• _PASSAGE PROVIDED_:
════════════════════

The Asian Games is the Olympics of Asia, held every four years with athletes from forty-five Asian countries. Guangzhou would be hosting the sixteenth Asian Games in 2010, and had started preparing for it in 2005. Before Guangzhou, the last time a Chinese city hosted the Asian Games was Beijing, in 1990. Hosting the Asian Games is a great opportunity for city leaders. It puts their city under an international spotlight, attracts political attention from the top, and brings in fiscal subsidies from both the central and provincial government. If a city leader succeeds in organizing the games, their opportunity for further promotion increases.
Both BRT and new energy buses were visibility projects, as the Asian Games guarantees the highest level of publicity and attention from upper-level governments. The city government would not allow any type of resistance to these visibility projects. To make sure they went well, the city government decided to deprivatize the bus sector to get rid of the private bus firms.
Deprivatization to Continue Visibility Projects
In a 2009 internal document to the city government summarizing the deprivatization process, Guangzhou’s Traffic Bureau listed four reasons for deprivatization: (1) It wanted to make sure no black exhaust was released from buses during the Asian Games, but private bus firms were not cooperative. (2) The BRT system construction was planned to finish by the end of 2009. Deprivatization would prevent any possible protests and strikes by the private bus firms opposing the BRT’s operation. (3) More subway lines would be in operation from 2010, and more bus lines would be adjusted in response to that. Deprivatization made it easier to get cooperation from only bus SOEs. (4) Bus services require safety and service quality. The profit-driven nature of private firms makes them unsuitable in providing public services.

════════════════════

Records excerpted from a collection:

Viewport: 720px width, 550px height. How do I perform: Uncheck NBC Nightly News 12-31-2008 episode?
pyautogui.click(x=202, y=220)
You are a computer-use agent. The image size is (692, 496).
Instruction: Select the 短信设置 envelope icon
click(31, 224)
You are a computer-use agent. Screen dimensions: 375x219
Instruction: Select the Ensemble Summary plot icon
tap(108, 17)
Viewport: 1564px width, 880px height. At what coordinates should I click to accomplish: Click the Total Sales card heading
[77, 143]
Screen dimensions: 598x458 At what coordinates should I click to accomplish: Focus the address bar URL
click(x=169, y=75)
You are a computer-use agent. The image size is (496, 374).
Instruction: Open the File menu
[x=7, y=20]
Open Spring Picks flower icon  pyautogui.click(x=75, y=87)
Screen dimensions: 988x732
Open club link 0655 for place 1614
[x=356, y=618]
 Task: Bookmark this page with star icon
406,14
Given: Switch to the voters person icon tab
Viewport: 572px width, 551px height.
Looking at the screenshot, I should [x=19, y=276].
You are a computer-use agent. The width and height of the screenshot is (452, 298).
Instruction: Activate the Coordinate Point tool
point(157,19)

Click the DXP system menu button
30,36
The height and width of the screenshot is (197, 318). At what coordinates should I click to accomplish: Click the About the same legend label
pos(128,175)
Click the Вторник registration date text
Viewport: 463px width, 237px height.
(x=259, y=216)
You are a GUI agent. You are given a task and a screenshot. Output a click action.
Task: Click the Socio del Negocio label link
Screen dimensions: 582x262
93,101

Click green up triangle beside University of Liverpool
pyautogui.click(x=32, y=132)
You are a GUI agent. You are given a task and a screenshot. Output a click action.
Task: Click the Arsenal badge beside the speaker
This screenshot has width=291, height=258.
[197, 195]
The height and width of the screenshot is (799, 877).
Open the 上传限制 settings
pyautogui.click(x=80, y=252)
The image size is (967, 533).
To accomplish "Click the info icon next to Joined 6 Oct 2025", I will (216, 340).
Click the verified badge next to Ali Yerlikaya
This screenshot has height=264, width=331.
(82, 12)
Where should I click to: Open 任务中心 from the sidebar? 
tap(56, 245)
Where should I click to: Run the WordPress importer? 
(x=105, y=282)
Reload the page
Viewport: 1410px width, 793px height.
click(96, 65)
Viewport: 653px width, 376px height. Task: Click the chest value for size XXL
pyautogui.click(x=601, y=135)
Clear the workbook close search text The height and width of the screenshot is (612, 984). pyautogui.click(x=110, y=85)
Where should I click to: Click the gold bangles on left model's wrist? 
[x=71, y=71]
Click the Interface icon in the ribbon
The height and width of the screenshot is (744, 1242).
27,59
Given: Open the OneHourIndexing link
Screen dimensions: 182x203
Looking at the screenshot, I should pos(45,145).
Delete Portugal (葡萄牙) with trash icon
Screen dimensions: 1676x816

════════════════════

• _SHORT EXERCISE_:
Write out the passage on Guangzhou's bus deprivatization, starting at "Deprivatization to Continue" and ending at "providing public services.". The records were drawn from a separate source.

• _ANSWER IN FULL_:
Deprivatization to Continue Visibility Projects
In a 2009 internal document to the city government summarizing the deprivatization process, Guangzhou’s Traffic Bureau listed four reasons for deprivatization: (1) It wanted to make sure no black exhaust was released from buses during the Asian Games, but private bus firms were not cooperative. (2) The BRT system construction was planned to finish by the end of 2009. Deprivatization would prevent any possible protests and strikes by the private bus firms opposing the BRT’s operation. (3) More subway lines would be in operation from 2010, and more bus lines would be adjusted in response to that. Deprivatization made it easier to get cooperation from only bus SOEs. (4) Bus services require safety and service quality. The profit-driven nature of private firms makes them unsuitable in providing public services.